ECLI:NL:HR:2001:AB1116
Hoge Raad
- Cassatie
- R.J.J. Jansen
- G.J. Zuurmond
- F.W.G.M. van Brunschot
- D.G. van Vliet
- P. Lourens
- Rechtspraak.nl
Cassatie over teruggaaf omzetbelasting en juridische eigendom bij leaseovereenkomsten
In deze zaak gaat het om een cassatieberoep van de Staatssecretaris van Financiën tegen een uitspraak van het Gerechtshof te Amsterdam.
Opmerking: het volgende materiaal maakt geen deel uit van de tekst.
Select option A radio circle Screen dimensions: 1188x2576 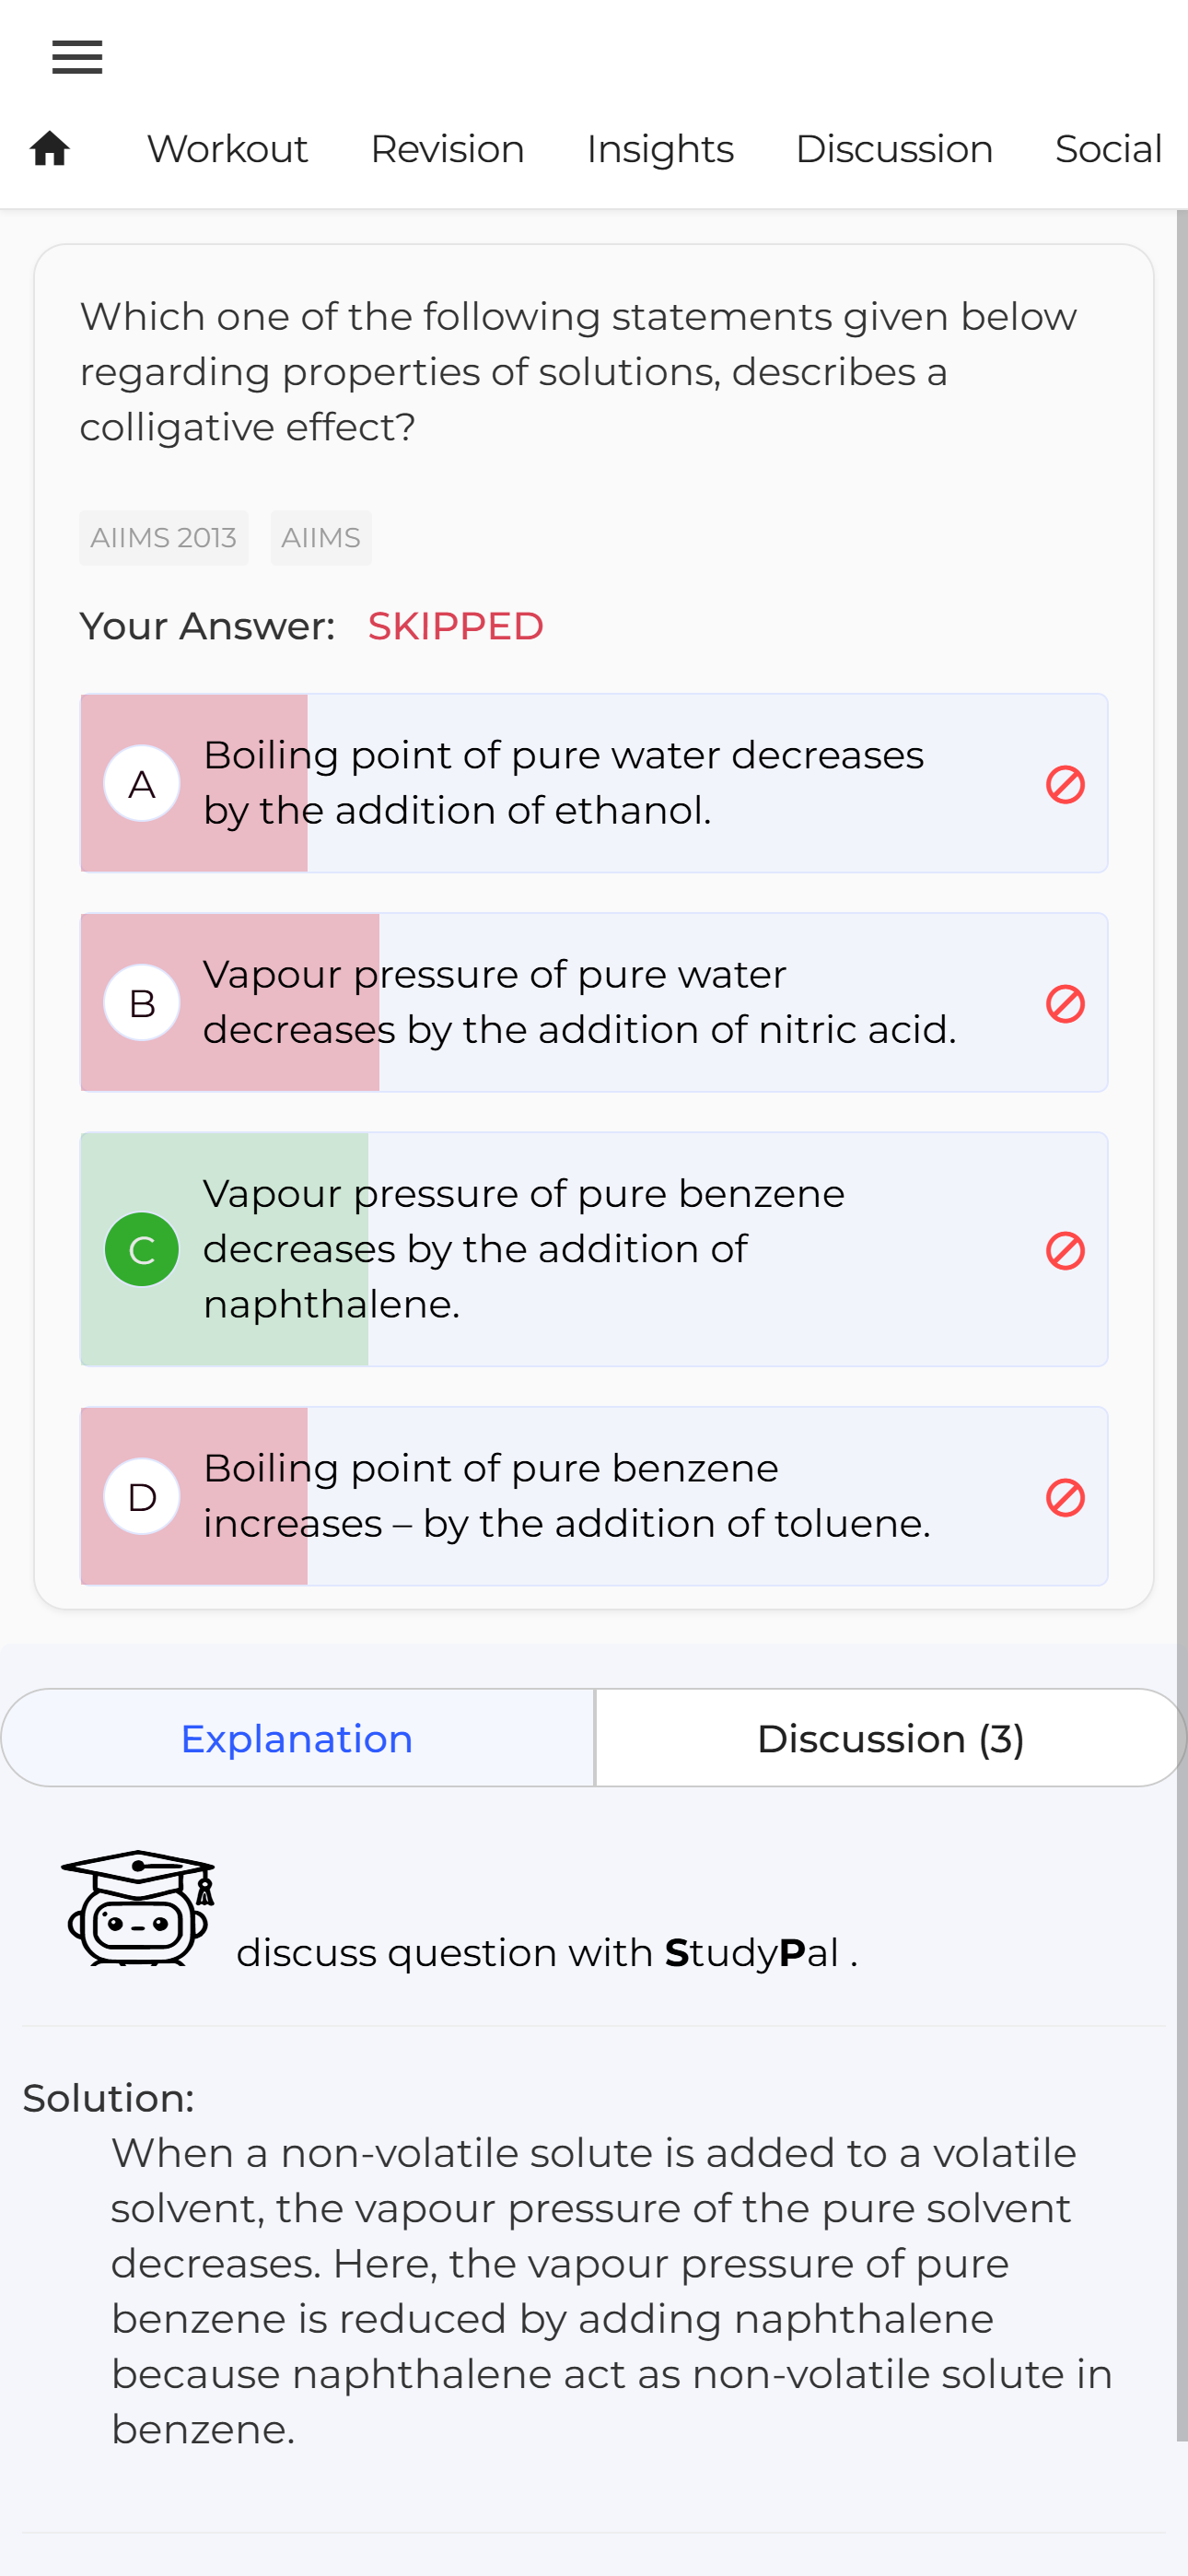[x=142, y=783]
De belanghebbende, een fiscale eenheid, had over het tijdvak augustus 1997 een bedrag van ƒ 4.121.202 aan omzetbelasting op aangifte voldaan. Na bezwaar tegen een teruggaafverzoek van ƒ 120, heeft de Inspecteur slechts ƒ 46 teruggegeven. Het Hof heeft deze beslissing vernietigd en een teruggaaf van ƒ 119 verleend. De Staatssecretaris heeft hiertegen cassatie ingesteld.
De Hoge Raad oordeelt dat het Hof ten onrechte heeft geoordeeld dat de situatie in deze zaak niet afwijkt van een eerder arrest van de Hoge Raad. De Hoge Raad stelt dat de juridische eigendom van de auto’s bij de lessor blijft, en dat de lessee een renteloze lening verstrekt. Dit leidt tot de conclusie dat de vergoeding die de lessee betaalt voor de lease niet kan worden aangemerkt als onderdeel van de tegenprestatie voor de door de lessor verrichte dienst. De Hoge Raad verwerpt het beroep van de Staatssecretaris en oordeelt dat de kosten van het geding in cassatie voor rekening van de Staatssecretaris komen, vastgesteld op ƒ 2840 voor beroepsmatig verleende rechtsbijstand.
De uitspraak van de Hoge Raad is van belang voor de interpretatie van de Wet op de omzetbelasting 1968, met name in relatie tot leaseovereenkomsten en de juridische eigendom van geleasede goederen. De Hoge Raad bevestigt dat de kosten die de lessee maakt, zoals het ter beschikking stellen van een renteloze lening, niet tot de vergoeding voor de geleverde dienst behoren. Dit arrest biedt duidelijkheid over de fiscale behandeling van leaseconstructies en de bijbehorende belastingverplichtingen.